══ EXERCISE DATA

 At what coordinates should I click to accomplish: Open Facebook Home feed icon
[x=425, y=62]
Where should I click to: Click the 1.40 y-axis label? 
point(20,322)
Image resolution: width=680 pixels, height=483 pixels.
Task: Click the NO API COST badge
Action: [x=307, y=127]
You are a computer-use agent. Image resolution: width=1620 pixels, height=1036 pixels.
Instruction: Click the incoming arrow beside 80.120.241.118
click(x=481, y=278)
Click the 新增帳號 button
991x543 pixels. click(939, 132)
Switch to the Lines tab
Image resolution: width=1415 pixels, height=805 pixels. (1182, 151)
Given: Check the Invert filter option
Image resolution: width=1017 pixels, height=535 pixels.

════

## PROBLEM
Exactly the lines from the one holding "You are a computer-use" through the end of the data are to be repeated, with both ends included.

## RESPONSE AREA
You are a computer-use agent. Image resolution: width=1620 pixels, height=1036 pixels.
Instruction: Click the incoming arrow beside 80.120.241.118
click(x=481, y=278)
Click the 新增帳號 button
991x543 pixels. click(939, 132)
Switch to the Lines tab
Image resolution: width=1415 pixels, height=805 pixels. (1182, 151)
Given: Check the Invert filter option
Image resolution: width=1017 pixels, height=535 pixels.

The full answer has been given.